== Source data

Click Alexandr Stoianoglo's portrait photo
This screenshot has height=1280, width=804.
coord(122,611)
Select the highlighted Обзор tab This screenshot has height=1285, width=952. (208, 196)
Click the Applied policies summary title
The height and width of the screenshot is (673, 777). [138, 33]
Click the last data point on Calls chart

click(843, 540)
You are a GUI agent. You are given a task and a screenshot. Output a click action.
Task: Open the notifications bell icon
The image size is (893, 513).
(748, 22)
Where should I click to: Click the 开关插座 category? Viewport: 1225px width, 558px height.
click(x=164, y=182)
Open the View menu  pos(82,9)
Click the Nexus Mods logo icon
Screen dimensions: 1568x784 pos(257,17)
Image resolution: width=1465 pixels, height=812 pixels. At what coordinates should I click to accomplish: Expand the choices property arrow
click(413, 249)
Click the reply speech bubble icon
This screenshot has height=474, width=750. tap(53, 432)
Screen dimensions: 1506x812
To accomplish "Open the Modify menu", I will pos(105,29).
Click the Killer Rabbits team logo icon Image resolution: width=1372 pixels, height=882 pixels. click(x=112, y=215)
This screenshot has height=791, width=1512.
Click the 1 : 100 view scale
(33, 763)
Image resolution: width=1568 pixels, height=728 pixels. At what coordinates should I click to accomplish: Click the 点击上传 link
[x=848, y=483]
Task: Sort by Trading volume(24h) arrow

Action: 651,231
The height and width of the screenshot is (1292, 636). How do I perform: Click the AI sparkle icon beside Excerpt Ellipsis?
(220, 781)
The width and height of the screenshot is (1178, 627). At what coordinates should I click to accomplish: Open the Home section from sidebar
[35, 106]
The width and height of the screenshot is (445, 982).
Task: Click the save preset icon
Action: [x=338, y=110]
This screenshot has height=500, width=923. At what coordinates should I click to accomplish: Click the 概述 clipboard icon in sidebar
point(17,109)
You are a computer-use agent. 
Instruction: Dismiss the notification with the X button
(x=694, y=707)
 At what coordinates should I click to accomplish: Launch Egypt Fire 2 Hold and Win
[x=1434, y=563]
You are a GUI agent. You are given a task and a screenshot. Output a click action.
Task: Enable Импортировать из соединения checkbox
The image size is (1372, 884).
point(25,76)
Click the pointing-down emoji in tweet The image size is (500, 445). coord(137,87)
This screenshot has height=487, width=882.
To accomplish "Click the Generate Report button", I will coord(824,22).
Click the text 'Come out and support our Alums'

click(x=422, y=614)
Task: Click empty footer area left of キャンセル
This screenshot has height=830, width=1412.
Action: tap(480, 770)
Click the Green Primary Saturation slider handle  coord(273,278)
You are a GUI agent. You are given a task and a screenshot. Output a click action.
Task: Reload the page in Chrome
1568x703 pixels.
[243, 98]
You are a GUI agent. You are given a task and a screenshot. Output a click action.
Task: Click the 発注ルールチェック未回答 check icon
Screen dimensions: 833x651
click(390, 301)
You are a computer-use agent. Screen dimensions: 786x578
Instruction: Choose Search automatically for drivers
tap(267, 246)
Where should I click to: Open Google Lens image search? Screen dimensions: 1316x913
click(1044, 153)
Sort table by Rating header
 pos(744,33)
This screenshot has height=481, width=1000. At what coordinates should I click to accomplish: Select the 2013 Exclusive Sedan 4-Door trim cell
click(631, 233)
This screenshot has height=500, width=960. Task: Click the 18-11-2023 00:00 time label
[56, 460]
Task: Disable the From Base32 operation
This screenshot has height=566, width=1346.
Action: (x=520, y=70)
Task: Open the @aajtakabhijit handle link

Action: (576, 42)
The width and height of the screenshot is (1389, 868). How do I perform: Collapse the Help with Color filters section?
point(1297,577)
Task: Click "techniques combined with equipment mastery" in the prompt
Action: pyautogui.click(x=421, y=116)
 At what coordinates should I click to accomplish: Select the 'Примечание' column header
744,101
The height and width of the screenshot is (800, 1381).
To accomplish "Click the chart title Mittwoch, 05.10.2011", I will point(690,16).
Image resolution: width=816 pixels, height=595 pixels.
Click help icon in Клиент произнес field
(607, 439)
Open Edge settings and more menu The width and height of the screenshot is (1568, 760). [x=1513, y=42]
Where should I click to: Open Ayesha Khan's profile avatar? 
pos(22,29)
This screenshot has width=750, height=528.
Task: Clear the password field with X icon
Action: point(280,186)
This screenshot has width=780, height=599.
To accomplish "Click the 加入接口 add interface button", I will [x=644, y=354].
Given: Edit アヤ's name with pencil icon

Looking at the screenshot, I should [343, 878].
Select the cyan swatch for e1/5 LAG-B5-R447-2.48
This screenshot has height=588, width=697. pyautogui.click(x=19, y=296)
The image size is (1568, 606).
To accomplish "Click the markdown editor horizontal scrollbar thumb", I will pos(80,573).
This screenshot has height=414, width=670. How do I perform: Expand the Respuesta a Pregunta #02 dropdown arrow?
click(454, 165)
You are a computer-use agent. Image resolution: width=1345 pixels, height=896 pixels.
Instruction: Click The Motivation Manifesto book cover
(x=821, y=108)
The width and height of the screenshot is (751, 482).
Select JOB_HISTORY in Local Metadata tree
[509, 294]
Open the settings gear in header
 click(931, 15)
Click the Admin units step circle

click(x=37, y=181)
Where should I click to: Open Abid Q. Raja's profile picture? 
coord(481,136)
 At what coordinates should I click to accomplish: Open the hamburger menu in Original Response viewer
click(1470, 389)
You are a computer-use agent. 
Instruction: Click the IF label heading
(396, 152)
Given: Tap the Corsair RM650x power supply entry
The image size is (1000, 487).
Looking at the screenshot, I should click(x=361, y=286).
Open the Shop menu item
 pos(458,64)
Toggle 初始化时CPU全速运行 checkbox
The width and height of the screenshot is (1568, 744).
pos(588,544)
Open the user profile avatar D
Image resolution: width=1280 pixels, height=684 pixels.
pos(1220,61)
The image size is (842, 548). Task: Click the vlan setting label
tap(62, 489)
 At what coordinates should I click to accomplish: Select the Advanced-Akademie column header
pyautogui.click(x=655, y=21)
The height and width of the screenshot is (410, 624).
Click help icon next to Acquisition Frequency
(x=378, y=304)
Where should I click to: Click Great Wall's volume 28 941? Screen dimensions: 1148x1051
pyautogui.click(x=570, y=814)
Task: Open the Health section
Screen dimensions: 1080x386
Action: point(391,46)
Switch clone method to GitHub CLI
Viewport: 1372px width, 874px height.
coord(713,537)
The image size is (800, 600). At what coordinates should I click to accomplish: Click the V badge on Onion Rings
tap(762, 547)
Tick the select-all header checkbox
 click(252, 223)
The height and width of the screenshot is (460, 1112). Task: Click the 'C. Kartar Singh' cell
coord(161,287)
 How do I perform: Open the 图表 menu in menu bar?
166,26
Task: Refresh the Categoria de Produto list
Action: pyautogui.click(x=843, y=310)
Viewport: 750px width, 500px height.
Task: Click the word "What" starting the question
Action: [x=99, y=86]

====

About this exercise » Reproduce every line of the data so that nothing differs from the original.

Response to this task »
Click Alexandr Stoianoglo's portrait photo
This screenshot has height=1280, width=804.
coord(122,611)
Select the highlighted Обзор tab This screenshot has height=1285, width=952. (208, 196)
Click the Applied policies summary title
The height and width of the screenshot is (673, 777). [138, 33]
Click the last data point on Calls chart

click(843, 540)
You are a GUI agent. You are given a task and a screenshot. Output a click action.
Task: Open the notifications bell icon
The image size is (893, 513).
(748, 22)
Where should I click to: Click the 开关插座 category? Viewport: 1225px width, 558px height.
click(x=164, y=182)
Open the View menu  pos(82,9)
Click the Nexus Mods logo icon
Screen dimensions: 1568x784 pos(257,17)
Image resolution: width=1465 pixels, height=812 pixels. At what coordinates should I click to accomplish: Expand the choices property arrow
click(413, 249)
Click the reply speech bubble icon
This screenshot has height=474, width=750. tap(53, 432)
Screen dimensions: 1506x812
To accomplish "Open the Modify menu", I will pos(105,29).
Click the Killer Rabbits team logo icon Image resolution: width=1372 pixels, height=882 pixels. click(x=112, y=215)
This screenshot has height=791, width=1512.
Click the 1 : 100 view scale
(33, 763)
Image resolution: width=1568 pixels, height=728 pixels. At what coordinates should I click to accomplish: Click the 点击上传 link
[x=848, y=483]
Task: Sort by Trading volume(24h) arrow

Action: 651,231
The height and width of the screenshot is (1292, 636). How do I perform: Click the AI sparkle icon beside Excerpt Ellipsis?
(220, 781)
The width and height of the screenshot is (1178, 627). At what coordinates should I click to accomplish: Open the Home section from sidebar
[35, 106]
The width and height of the screenshot is (445, 982).
Task: Click the save preset icon
Action: [x=338, y=110]
This screenshot has height=500, width=923. At what coordinates should I click to accomplish: Click the 概述 clipboard icon in sidebar
point(17,109)
You are a computer-use agent. 
Instruction: Dismiss the notification with the X button
(x=694, y=707)
 At what coordinates should I click to accomplish: Launch Egypt Fire 2 Hold and Win
[x=1434, y=563]
You are a GUI agent. You are given a task and a screenshot. Output a click action.
Task: Enable Импортировать из соединения checkbox
The image size is (1372, 884).
point(25,76)
Click the pointing-down emoji in tweet The image size is (500, 445). coord(137,87)
This screenshot has height=487, width=882.
To accomplish "Click the Generate Report button", I will coord(824,22).
Click the text 'Come out and support our Alums'

click(x=422, y=614)
Task: Click empty footer area left of キャンセル
This screenshot has height=830, width=1412.
Action: tap(480, 770)
Click the Green Primary Saturation slider handle  coord(273,278)
You are a GUI agent. You are given a task and a screenshot. Output a click action.
Task: Reload the page in Chrome
1568x703 pixels.
[243, 98]
You are a GUI agent. You are given a task and a screenshot. Output a click action.
Task: Click the 発注ルールチェック未回答 check icon
Screen dimensions: 833x651
click(390, 301)
You are a computer-use agent. Screen dimensions: 786x578
Instruction: Choose Search automatically for drivers
tap(267, 246)
Where should I click to: Open Google Lens image search? Screen dimensions: 1316x913
click(1044, 153)
Sort table by Rating header
 pos(744,33)
This screenshot has height=481, width=1000. At what coordinates should I click to accomplish: Select the 2013 Exclusive Sedan 4-Door trim cell
click(631, 233)
This screenshot has height=500, width=960. Task: Click the 18-11-2023 00:00 time label
[56, 460]
Task: Disable the From Base32 operation
This screenshot has height=566, width=1346.
Action: (x=520, y=70)
Task: Open the @aajtakabhijit handle link

Action: (576, 42)
The width and height of the screenshot is (1389, 868). How do I perform: Collapse the Help with Color filters section?
point(1297,577)
Task: Click "techniques combined with equipment mastery" in the prompt
Action: pyautogui.click(x=421, y=116)
 At what coordinates should I click to accomplish: Select the 'Примечание' column header
744,101
The height and width of the screenshot is (800, 1381).
To accomplish "Click the chart title Mittwoch, 05.10.2011", I will point(690,16).
Image resolution: width=816 pixels, height=595 pixels.
Click help icon in Клиент произнес field
(607, 439)
Open Edge settings and more menu The width and height of the screenshot is (1568, 760). [x=1513, y=42]
Where should I click to: Open Ayesha Khan's profile avatar? 
pos(22,29)
This screenshot has width=750, height=528.
Task: Clear the password field with X icon
Action: point(280,186)
This screenshot has width=780, height=599.
To accomplish "Click the 加入接口 add interface button", I will [x=644, y=354].
Given: Edit アヤ's name with pencil icon

Looking at the screenshot, I should [343, 878].
Select the cyan swatch for e1/5 LAG-B5-R447-2.48
This screenshot has height=588, width=697. pyautogui.click(x=19, y=296)
The image size is (1568, 606).
To accomplish "Click the markdown editor horizontal scrollbar thumb", I will pos(80,573).
This screenshot has height=414, width=670. How do I perform: Expand the Respuesta a Pregunta #02 dropdown arrow?
click(454, 165)
You are a computer-use agent. Image resolution: width=1345 pixels, height=896 pixels.
Instruction: Click The Motivation Manifesto book cover
(x=821, y=108)
The width and height of the screenshot is (751, 482).
Select JOB_HISTORY in Local Metadata tree
[509, 294]
Open the settings gear in header
 click(931, 15)
Click the Admin units step circle

click(x=37, y=181)
Where should I click to: Open Abid Q. Raja's profile picture? 
coord(481,136)
 At what coordinates should I click to accomplish: Open the hamburger menu in Original Response viewer
click(1470, 389)
You are a computer-use agent. 
Instruction: Click the IF label heading
(396, 152)
Given: Tap the Corsair RM650x power supply entry
The image size is (1000, 487).
Looking at the screenshot, I should click(x=361, y=286).
Open the Shop menu item
 pos(458,64)
Toggle 初始化时CPU全速运行 checkbox
The width and height of the screenshot is (1568, 744).
pos(588,544)
Open the user profile avatar D
Image resolution: width=1280 pixels, height=684 pixels.
pos(1220,61)
The image size is (842, 548). Task: Click the vlan setting label
tap(62, 489)
 At what coordinates should I click to accomplish: Select the Advanced-Akademie column header
pyautogui.click(x=655, y=21)
The height and width of the screenshot is (410, 624).
Click help icon next to Acquisition Frequency
(x=378, y=304)
Where should I click to: Click Great Wall's volume 28 941? Screen dimensions: 1148x1051
pyautogui.click(x=570, y=814)
Task: Open the Health section
Screen dimensions: 1080x386
Action: point(391,46)
Switch clone method to GitHub CLI
Viewport: 1372px width, 874px height.
coord(713,537)
The image size is (800, 600). At what coordinates should I click to accomplish: Click the V badge on Onion Rings
tap(762, 547)
Tick the select-all header checkbox
 click(252, 223)
The height and width of the screenshot is (460, 1112). Task: Click the 'C. Kartar Singh' cell
coord(161,287)
 How do I perform: Open the 图表 menu in menu bar?
166,26
Task: Refresh the Categoria de Produto list
Action: pyautogui.click(x=843, y=310)
Viewport: 750px width, 500px height.
Task: Click the word "What" starting the question
Action: [x=99, y=86]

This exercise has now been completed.